>> Start DATA

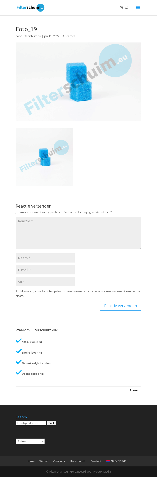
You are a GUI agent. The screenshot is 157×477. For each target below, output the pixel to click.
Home (30, 461)
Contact (96, 461)
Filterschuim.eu (31, 36)
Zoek (52, 423)
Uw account (78, 461)
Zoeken (134, 390)
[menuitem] (116, 461)
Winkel (43, 461)
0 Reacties (68, 36)
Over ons (59, 461)
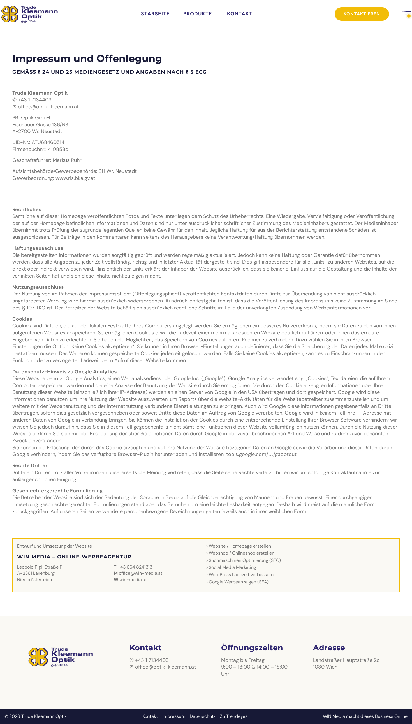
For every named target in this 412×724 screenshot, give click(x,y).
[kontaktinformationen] (405, 15)
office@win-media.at (140, 573)
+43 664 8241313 (135, 567)
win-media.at (133, 579)
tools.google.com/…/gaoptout (261, 454)
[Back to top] (402, 714)
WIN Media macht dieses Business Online (365, 716)
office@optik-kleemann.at (48, 107)
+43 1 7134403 (35, 100)
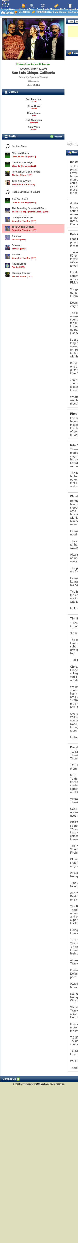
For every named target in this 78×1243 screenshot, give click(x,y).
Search (32, 9)
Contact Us (9, 1078)
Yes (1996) (23, 12)
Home (8, 12)
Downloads (42, 9)
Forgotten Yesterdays (8, 11)
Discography (70, 9)
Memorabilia (56, 9)
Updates (23, 9)
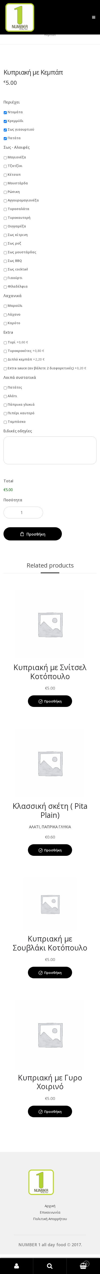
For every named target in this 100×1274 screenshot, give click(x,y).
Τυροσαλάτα (18, 209)
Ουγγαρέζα (17, 226)
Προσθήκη (36, 534)
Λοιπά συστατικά (19, 377)
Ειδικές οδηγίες (17, 431)
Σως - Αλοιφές (16, 147)
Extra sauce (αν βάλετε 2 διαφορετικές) (47, 368)
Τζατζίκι (15, 165)
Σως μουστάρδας (22, 252)
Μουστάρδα (18, 183)
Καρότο (14, 323)
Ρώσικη (14, 191)
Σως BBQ (15, 260)
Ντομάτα (15, 112)
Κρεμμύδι (15, 121)
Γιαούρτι (15, 278)
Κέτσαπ (14, 174)
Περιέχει (11, 102)
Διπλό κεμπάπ (26, 359)
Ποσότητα (12, 499)
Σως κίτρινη (18, 234)
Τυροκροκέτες (26, 350)
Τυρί (18, 342)
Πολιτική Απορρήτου (50, 1218)
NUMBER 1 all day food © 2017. (50, 1244)
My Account (16, 1266)
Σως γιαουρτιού (21, 129)
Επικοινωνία (50, 1212)
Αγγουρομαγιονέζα (23, 200)
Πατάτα (14, 138)
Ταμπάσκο (17, 421)
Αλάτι (12, 396)
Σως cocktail (18, 269)
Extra (8, 332)
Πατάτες (15, 387)
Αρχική (50, 1205)
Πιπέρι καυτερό (21, 413)
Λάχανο (14, 314)
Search (50, 1266)
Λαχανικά (12, 295)
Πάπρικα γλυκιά (21, 404)
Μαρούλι (15, 305)
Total (8, 481)
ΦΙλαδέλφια (18, 286)
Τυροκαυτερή (19, 217)
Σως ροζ (14, 243)
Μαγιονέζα (17, 157)
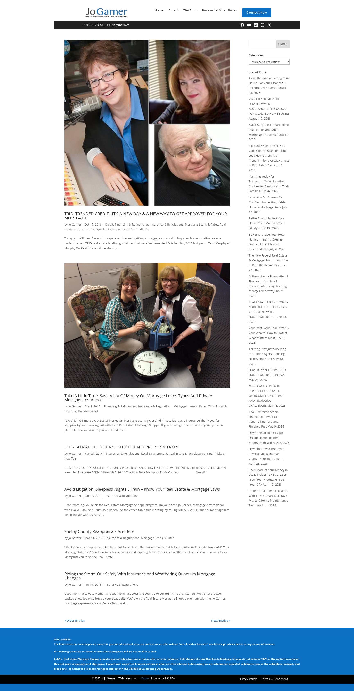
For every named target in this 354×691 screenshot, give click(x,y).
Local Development (154, 453)
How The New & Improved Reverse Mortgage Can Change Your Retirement (266, 454)
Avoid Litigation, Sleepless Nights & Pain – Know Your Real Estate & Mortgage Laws (142, 489)
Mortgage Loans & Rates (201, 224)
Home (159, 10)
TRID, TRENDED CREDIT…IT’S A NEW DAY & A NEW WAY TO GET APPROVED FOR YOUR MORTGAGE (145, 216)
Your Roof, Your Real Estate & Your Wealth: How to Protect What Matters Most (269, 333)
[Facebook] (242, 25)
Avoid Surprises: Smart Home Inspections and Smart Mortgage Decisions (269, 130)
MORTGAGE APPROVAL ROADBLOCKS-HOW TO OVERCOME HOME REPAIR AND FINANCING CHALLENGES (266, 395)
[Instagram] (262, 25)
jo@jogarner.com (118, 25)
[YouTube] (249, 25)
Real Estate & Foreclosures (187, 453)
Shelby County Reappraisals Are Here (99, 531)
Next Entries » (220, 621)
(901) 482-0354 (94, 25)
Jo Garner (74, 224)
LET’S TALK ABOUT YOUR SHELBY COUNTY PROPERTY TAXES (121, 447)
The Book (190, 10)
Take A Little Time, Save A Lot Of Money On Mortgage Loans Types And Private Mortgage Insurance (138, 398)
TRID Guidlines (138, 229)
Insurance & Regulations (166, 224)
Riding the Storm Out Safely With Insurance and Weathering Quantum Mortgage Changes (139, 576)
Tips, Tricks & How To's (111, 229)
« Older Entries (74, 621)
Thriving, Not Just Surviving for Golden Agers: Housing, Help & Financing (267, 354)
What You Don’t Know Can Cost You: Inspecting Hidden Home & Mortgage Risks (268, 202)
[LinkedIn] (256, 25)
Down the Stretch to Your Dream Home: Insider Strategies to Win (266, 438)
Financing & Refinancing (131, 224)
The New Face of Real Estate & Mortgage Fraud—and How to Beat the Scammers (268, 260)
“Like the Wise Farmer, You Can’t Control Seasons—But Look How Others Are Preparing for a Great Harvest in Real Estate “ (269, 155)
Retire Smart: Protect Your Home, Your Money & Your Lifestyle (267, 223)
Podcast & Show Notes (219, 10)
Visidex (145, 678)
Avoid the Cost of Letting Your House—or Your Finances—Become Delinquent (269, 83)
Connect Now (257, 13)
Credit (109, 224)
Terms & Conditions (274, 679)
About (173, 10)
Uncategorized (88, 411)
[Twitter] (269, 25)
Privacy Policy (247, 679)
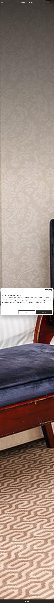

>> End DATA

* **THE EXERCISE**: Please rewrite all of the material above, swapping "Privacy Policy" for "Privacy Statement" and keeping every other line the same. Omit the pictures.

* **OUTPUT FOR THIS EXERCISE**:
You are a GUI agent. The screenshot is 157×477. For each target below, output the pixel to click.
Home (30, 461)
Contact (96, 461)
Filterschuim.eu (31, 36)
Zoek (52, 423)
Uw account (78, 461)
Zoeken (134, 390)
[menuitem] (116, 461)
Winkel (43, 461)
0 Reacties (68, 36)
Over ons (59, 461)
For every named target in this 412×724 screenshot, give click(x,y).
[kontaktinformationen] (405, 15)
office@win-media.at (140, 573)
+43 664 8241313 (135, 567)
win-media.at (133, 579)
tools.google.com/…/gaoptout (261, 454)
[Back to top] (402, 714)
WIN Media macht dieses Business Online (365, 716)
office@optik-kleemann.at (48, 107)
+43 1 7134403 (35, 100)
For every named target in this 78×1243 screenshot, give click(x,y).
Search (32, 9)
Contact Us (9, 1078)
Yes (1996) (23, 12)
Home (8, 12)
Downloads (42, 9)
Forgotten Yesterdays (8, 11)
Discography (70, 9)
Memorabilia (56, 9)
Updates (23, 9)
For every named target in this 100×1274 screenshot, give click(x,y).
Τυροσαλάτα (18, 209)
Ουγγαρέζα (17, 226)
Προσθήκη (36, 534)
Λοιπά συστατικά (19, 377)
Ειδικές οδηγίες (17, 431)
Σως - Αλοιφές (16, 147)
Extra sauce (αν βάλετε 2 διαφορετικές) (47, 368)
Τζατζίκι (15, 165)
Σως μουστάρδας (22, 252)
Μουστάρδα (18, 183)
Καρότο (14, 323)
Ρώσικη (14, 191)
Σως BBQ (15, 260)
Ντομάτα (15, 112)
Κρεμμύδι (15, 121)
Γιαούρτι (15, 278)
Κέτσαπ (14, 174)
Περιέχει (11, 102)
Διπλό κεμπάπ (26, 359)
Ποσότητα (12, 499)
Σως κίτρινη (18, 234)
Τυροκροκέτες (26, 350)
Τυρί (18, 342)
Πολιτική Απορρήτου (50, 1218)
NUMBER 1 all day food © 2017. (50, 1244)
My Account (16, 1266)
Σως γιαουρτιού (21, 129)
Επικοινωνία (50, 1212)
Αγγουρομαγιονέζα (23, 200)
Πατάτα (14, 138)
Ταμπάσκο (17, 421)
Αλάτι (12, 396)
Σως cocktail (18, 269)
Extra (8, 332)
Πατάτες (15, 387)
Αρχική (50, 1205)
Πιπέρι καυτερό (21, 413)
Λάχανο (14, 314)
Search (50, 1266)
Λαχανικά (12, 295)
Πάπρικα γλυκιά (21, 404)
Μαρούλι (15, 305)
Total (8, 481)
ΦΙλαδέλφια (18, 286)
Τυροκαυτερή (19, 217)
Σως ροζ (14, 243)
Μαγιονέζα (17, 157)
For every named target in this 354×691 screenshot, give click(x,y).
Local Development (154, 453)
How The New & Improved Reverse Mortgage Can Change Your Retirement (266, 454)
Avoid Litigation, Sleepless Nights & Pain – Know Your Real Estate & Mortgage Laws (142, 489)
Mortgage Loans & Rates (201, 224)
Home (159, 10)
TRID, TRENDED CREDIT…IT’S A NEW DAY & A NEW WAY TO GET APPROVED FOR YOUR MORTGAGE (145, 216)
Your Roof, Your Real Estate & Your Wealth: How to Protect What Matters Most (269, 333)
[Facebook] (242, 25)
Avoid Surprises: Smart Home Inspections and Smart Mortgage Decisions (269, 130)
MORTGAGE APPROVAL ROADBLOCKS-HOW TO OVERCOME HOME REPAIR AND FINANCING CHALLENGES (266, 395)
[Instagram] (262, 25)
jo@jogarner.com (118, 25)
[YouTube] (249, 25)
Real Estate & Foreclosures (187, 453)
Shelby County Reappraisals Are Here (99, 531)
Next Entries » (220, 621)
(901) 482-0354 (94, 25)
Jo Garner (74, 224)
LET’S TALK ABOUT YOUR SHELBY COUNTY PROPERTY TAXES (121, 447)
The Book (190, 10)
Take A Little Time, Save A Lot Of Money On Mortgage Loans Types And Private Mortgage Insurance (138, 398)
TRID Guidlines (138, 229)
Insurance & Regulations (166, 224)
Riding the Storm Out Safely With Insurance and Weathering Quantum Mortgage Changes (139, 576)
Tips, Tricks & How To's (111, 229)
« Older Entries (74, 621)
Thriving, Not Just Surviving for Golden Agers: Housing, Help & Financing (267, 354)
What You Don’t Know Can Cost You: Inspecting Hidden Home & Mortgage Risks (268, 202)
[LinkedIn] (256, 25)
Down the Stretch to Your Dream Home: Insider Strategies to Win (266, 438)
Financing & Refinancing (131, 224)
The New Face of Real Estate & Mortgage Fraud—and How to Beat the Scammers (268, 260)
“Like the Wise Farmer, You Can’t Control Seasons—But Look How Others Are Preparing for a Great Harvest in Real Estate “ (269, 155)
Retire Smart: Protect Your Home, Your Money & Your Lifestyle (267, 223)
Podcast & Show Notes (219, 10)
Visidex (145, 678)
Avoid the Cost of Letting Your House—or Your Finances—Become Delinquent (269, 83)
Connect Now (257, 13)
Credit (109, 224)
Terms & Conditions (274, 679)
About (173, 10)
Uncategorized (88, 411)
[Twitter] (269, 25)
Privacy Statement (247, 679)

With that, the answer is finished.